PARALIPOMENI AI MONOLOGHI DELLA VAGINA

PARALIPOMENI AI MONOLOGHI DELLA VAGINA

Alcuni anni fa, molto giovane e bruciante di passione per un uomo di ghiaccio e ferro, ho composto ciò che ritengo una sincera prova di autoerotismo letterario, e forse uno dei più allarmanti sintomi di dove porti la frustrazione umana.
Difatti è finita – malamente – con quell’uomo di ghiaccio e ferro che aveva dimenticato di essere di carne e merda, e mi sono innamorata di chi quel proclama masturbatorio me l’ha poi fatto davvero, senza saper nulla di queste parole al vento del 2011.
La circolarità dei propri sentimenti, desideri e scelte, si deve sempre tenere d’occhio.

Invecchio e mi vengono voglie.
Di quelle che non potrei (mi si fermano il cuore e la fica), di quelle che sennò crepo.
Ma onestamente fottesega della salute e di sistemazioni pluriennali: sono nei venti, ho bisogno di godermela, farmi altre mille scopate, leccate e ditali (solo per citare i Classici): mani, labbra, lingua sulla passera, mentre continuo a scrivere poesie disperate.

Ho ancora bisogno di una dichiarazione, d’amore e dei redditi, simile a questa:
Fai pure la puttana col mondo, prendilo dentro da chiunque e godine, ma io – Cristo santo – ti ho visto oltre alle stronzate che dici, scrivi e fai. E ti amo. Ho voglia di te, ho voglia di averti non solo nel modo più semplice, entrandoti per un po’ di centimetri. Voglio mente, cuore, mani, piedi, visceri e appendici. Non mi vanno più svuotini e promesse. Durerà perché non mi esaurisco assieme al mio seme. Rinasco dopo ogni orgasmo: vengo guardandoti e trovo ogni volta me stesso. Sono qui a recensire perché sento il dovere di impedire che una troietta qualunque ti legga, si bagni, schizzi e diffonda, senza capire.

Nessuno me l’ha fatto un proclama del genere, di cui sottoscrivo ogni lettera e che capovolgendo il genere è mia. Ed è mia comunque. Quindi I’m in love. Sul crederci, però, non sono ancora persuasa. Diamo un contraddittorio al fidanzatino qui sopra:
Vuoi me e le mie quadruple labbra, da anni.
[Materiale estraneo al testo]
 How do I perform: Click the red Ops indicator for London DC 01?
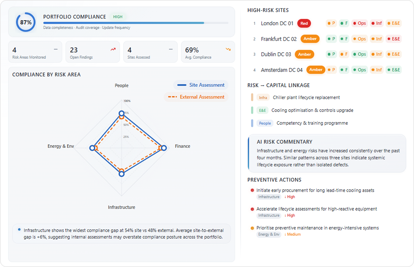[x=359, y=23]
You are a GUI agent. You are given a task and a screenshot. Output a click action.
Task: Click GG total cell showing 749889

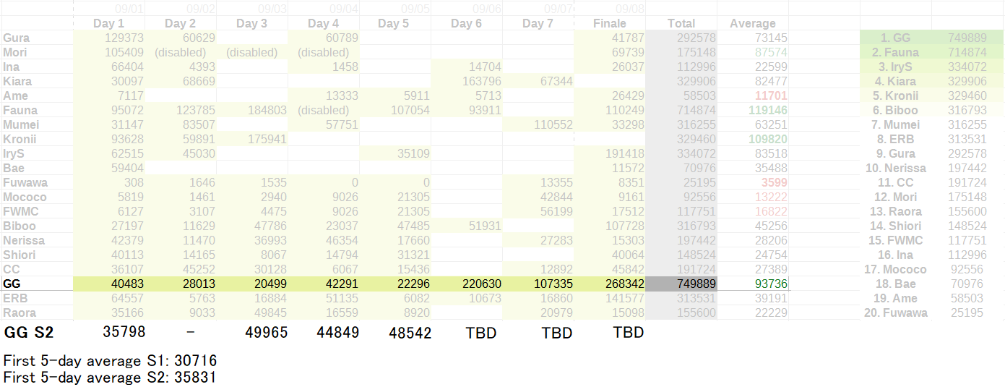(681, 284)
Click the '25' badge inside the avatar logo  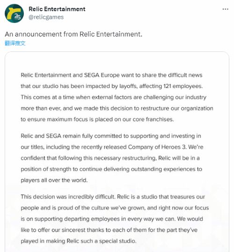click(x=17, y=16)
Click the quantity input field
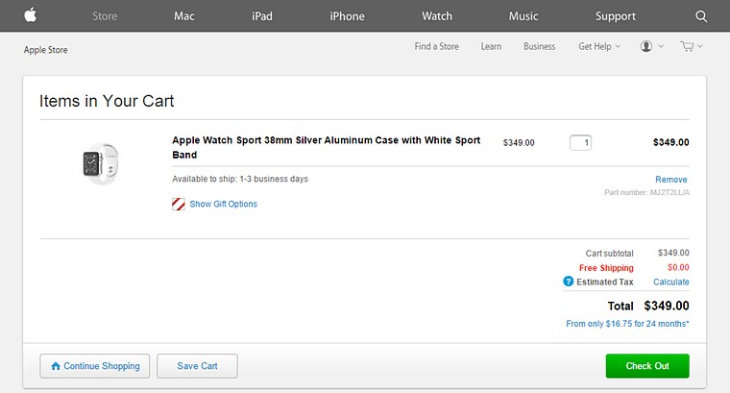 click(580, 143)

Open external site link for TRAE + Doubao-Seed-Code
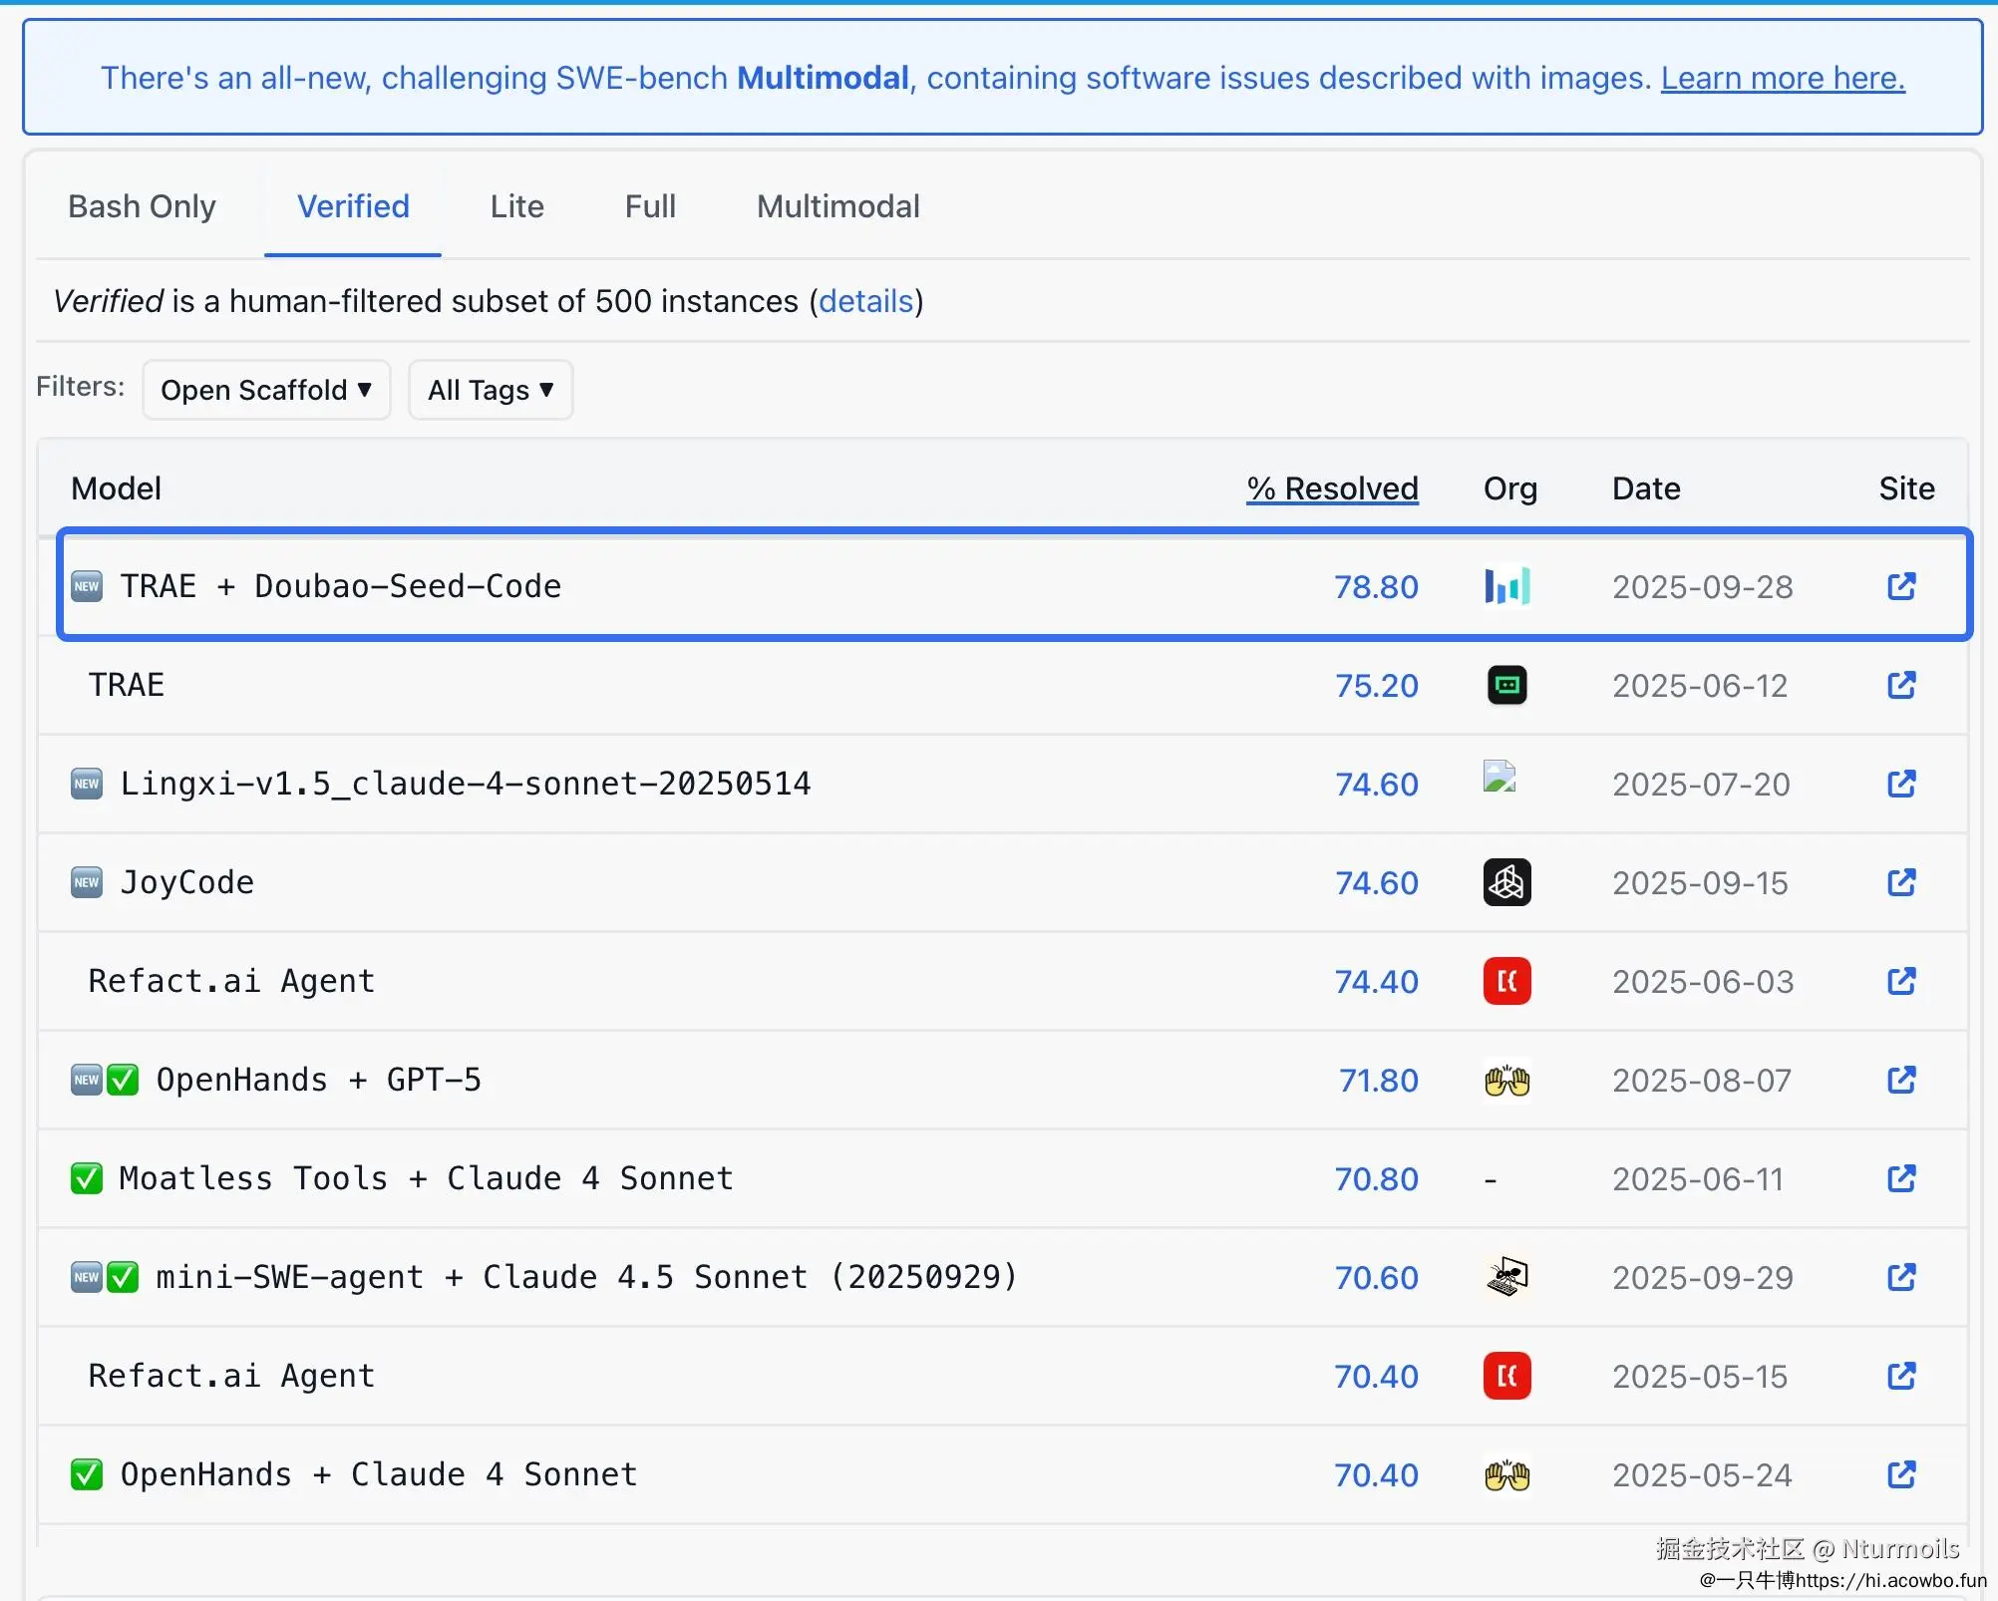[x=1901, y=586]
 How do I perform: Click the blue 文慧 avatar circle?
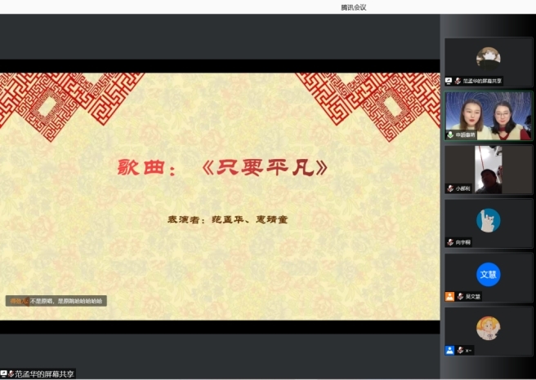[488, 274]
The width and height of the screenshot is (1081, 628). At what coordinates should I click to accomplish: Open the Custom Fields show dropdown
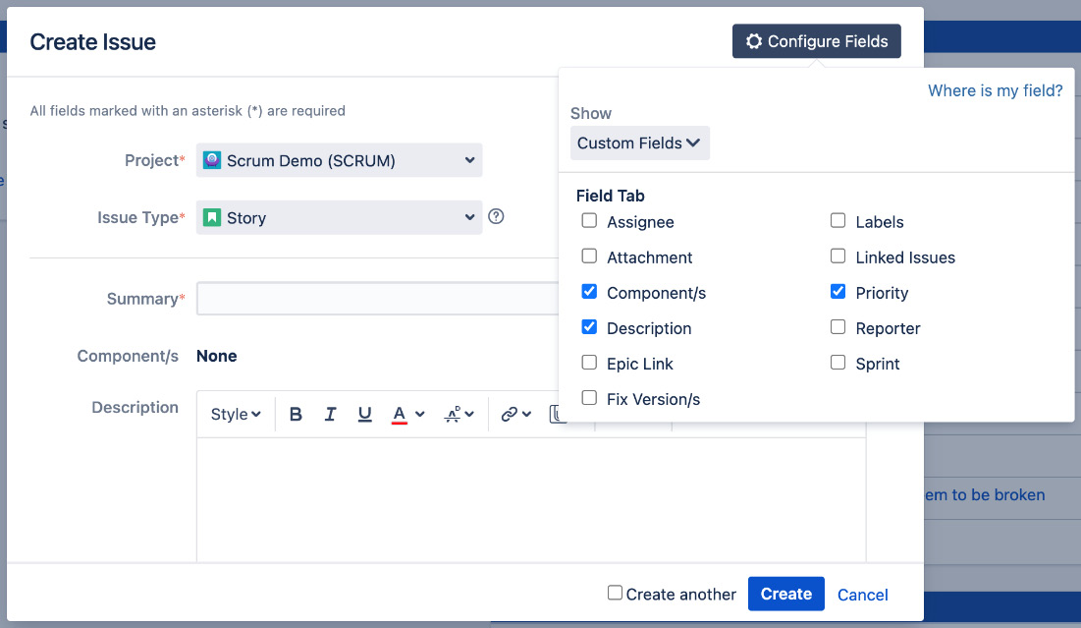(639, 143)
Ok. Ma viverci assieme è diverso. È attraente quanto spaventoso. Perché al di sopra del sorriso verticale vive un mondo intero, senziente e cosciente. Morde come la nota Osteria, e stride, eietta, si barrica e nega. Continua ad estendersi, emerge e poi scappa. A tratti scompare intonando Guccini, infine torna e apologizza, ma pretende Meglio di Prima.

La conclusione non tarda a proporsi. Se si vive per sé, realizzandosi, si fuggono lotte di genere e razza: uomini e donne, d’Italia o d’Altrove, s’associano e stringono mani. Negli occhi c’è il fine, nel mezzo, solo in quello, la carne.

Puoi amarmi, se ascolti la mia musica.